第36話 私はあなたに恋してる。

 皇太子と聖女との謁見。

 今回のイベント最後の山場だ。

 これを乗り切れば、この災禍に終止符を打つことが出来る。


 私は謁見に備えて食事をとり湯浴みをした。

 怪我にいいというハーブのコモンマロウとエキナセナが溶け込んだ青色の湯は、五日間寝込んで固まっていた身体をほぐしてくれる。


 おかげで気力が戻って来た。

 イザークやアロイスが控えてくれているものの、あの皇太子とシルヴィアと正面から立ち向かうには覚悟が必要だ。



(正直、何の準備も出来ていないわ)



 雪崩の後、私は寝ていただけだ。



(それでも上手く切り抜けないといけない)



 そう、これは勝負なのだ。

 皇太子の元婚約者であるハイデランド侯爵家の姫ではなく、メルドルフ領の代表として必ず勝たねばならない。



(民のためにも。そして私のためにも)



 過去を振り切るために。




 私はメルドルフの盛装に身を包み、侍女の助けを受けながら自室を出た。


 ここからはメルドルフ領主として隙を見せてはならない。

 弱った姿は民の不安を誘う。


 私は背筋をしゃんと伸ばし、杖を使いながら歩き始める。

 一歩足を出すごとに激痛がはしった。

 背中に脂汗が浮かぶが、平然を装い何とか前へ進む。

 数歩進んだ時、



「コニー様!!!」



 すこし離れた場所で控えていたイザークが駆け寄ってきた。



「無理をなさってはなりません。怪我は重いのですから」


「大丈夫よ。平気だから」


「まったく。こんな時は素直になっていただきたい。……失礼いたします」



 と言うとイザークはしゃがみこみ、有無を言わさず私を抱えあげた。



「え。ちょっとイザーク???」



 突然ぐっと視界が上がり、とっさにイザークにしがみついた。

 意図せずしてイザークに密着してしまうことになってしまった。


 頬が触れそうなほど近くにあるイザークの横顔。

 琥珀色の瞳と数々の戦場を渡り歩いた精悍な顔立ちについ見惚れてしまう。


 イザークも私の視線に気付いたのかふっと頬を緩めた。



「謁見の間までお連れいたします。こちらの方がコニー様のお体に負担が少ないと思われますので」



 イザークの鍛えられた厚い体躯とほんのり香るイザーク自身の香りに、頭がくらくらしてくる。


 この感覚はなにか分かっている。

 過去に経験しているから。



(私はイザークが本当に好きなのね)



 私は今、どんな表情をしているのだろう。



「コニー様。ちゃんとつかまっておいてください」


「ええ、えっと?!」


「ではまいります」



 イザークの声が心なしか弾んでいる。


 確かにイザークの言うように身体の状況を考えると支えられても一人で歩くのは厳しい。

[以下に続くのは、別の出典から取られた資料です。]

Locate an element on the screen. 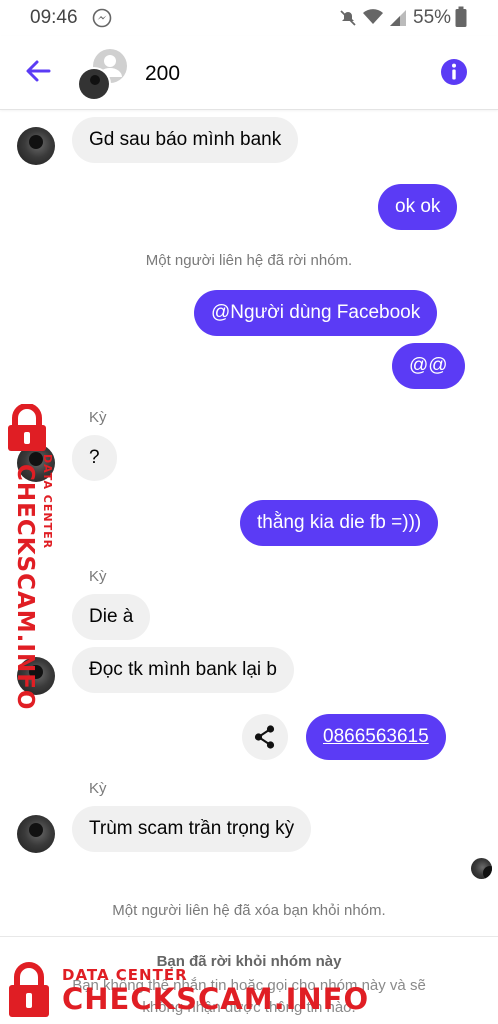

 けれど謁見の間――自室からはそれなりに離れているのだ――まで抱きかかえられたまま行くとなると、色々支障がある。



(第一、私の心臓がもたないわ……)



 イザークと心を通わせたのはついさっきなのだ。

 気持ちを自覚をしたばかりだ。


 それなのにこう優しく触れられてしまうと(しかも傷に障らないように細心の注意がこめられているのがわかるほどに)、心拍数も体温も跳ね上がってしまう。

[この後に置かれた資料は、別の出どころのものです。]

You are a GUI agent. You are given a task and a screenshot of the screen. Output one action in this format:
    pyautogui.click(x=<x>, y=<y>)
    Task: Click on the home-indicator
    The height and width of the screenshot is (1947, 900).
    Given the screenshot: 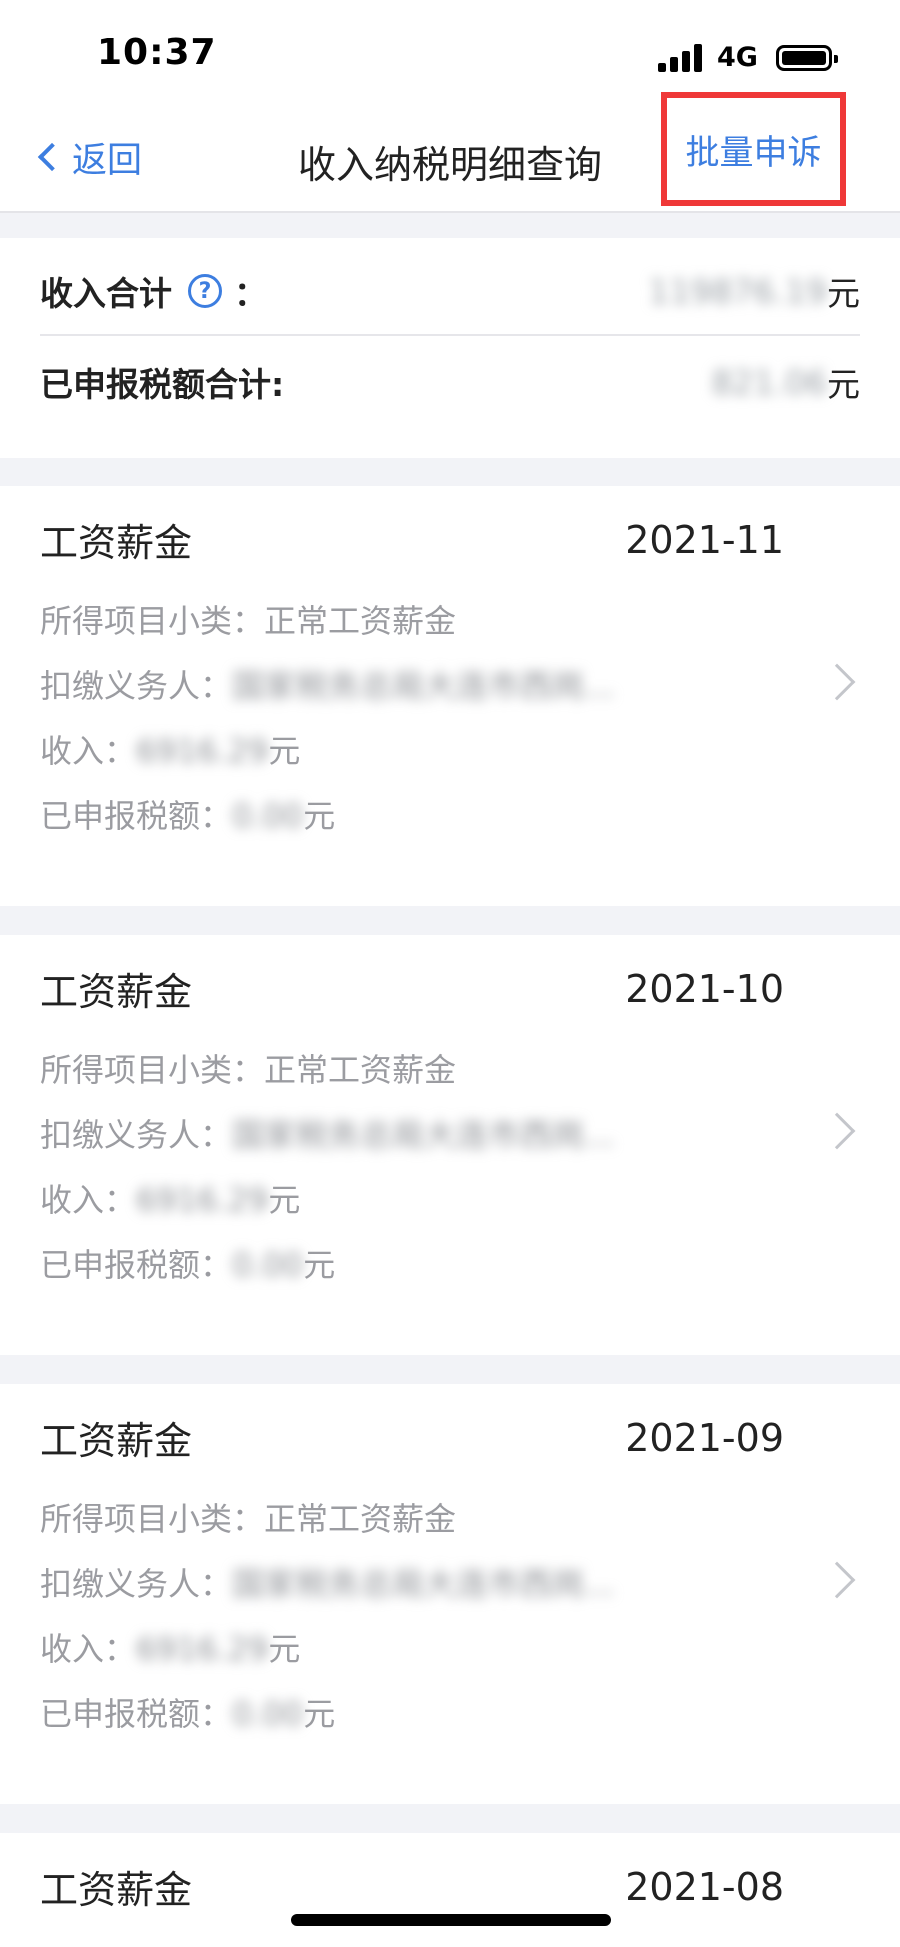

 顔どころか首筋までも赤くなっているのが自分でもわかる。

 

 これでは「私はこの男に恋をしている」と全力で宣言しているようなものだ。


 それに通りすがる使用人たちの「ああ」「とうとう」という何かしらを察した眼差しはどうだ。悪いことをしているわけではないが、いたたまれなかった。

 


(館の者には知れ渡ったことではあるし、事実だけども……)



 何となく気恥ずかしい。

 が、当のイザークは気にした様子もないようだ。私を抱きかかえたまま、事も無げに廊下を進んでいく。

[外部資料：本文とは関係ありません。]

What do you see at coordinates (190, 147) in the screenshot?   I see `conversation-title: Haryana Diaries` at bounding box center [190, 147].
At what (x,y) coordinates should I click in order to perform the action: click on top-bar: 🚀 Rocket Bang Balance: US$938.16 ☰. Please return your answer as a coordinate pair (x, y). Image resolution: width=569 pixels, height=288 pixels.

「コニー様。恐れることはありません。何があろうと必ず私がお支えいたします。私だけではありません。アロイスもこの領のすべての民もあなた様がどれだけ民に尽くされておられるのか知っております。お忘れなきように」


「ええ、分かってる」



 謁見の間の扉の前に、行政官の礼装に着替えたアロイスが待っていた。

 足音も立てずにするりと私たちの横に並ぶ。



「さて。コニー様、イザーク卿。決戦の場です。覚悟を決めて、参りましょう」



 私は拳をぎゅっとにぎりしめた。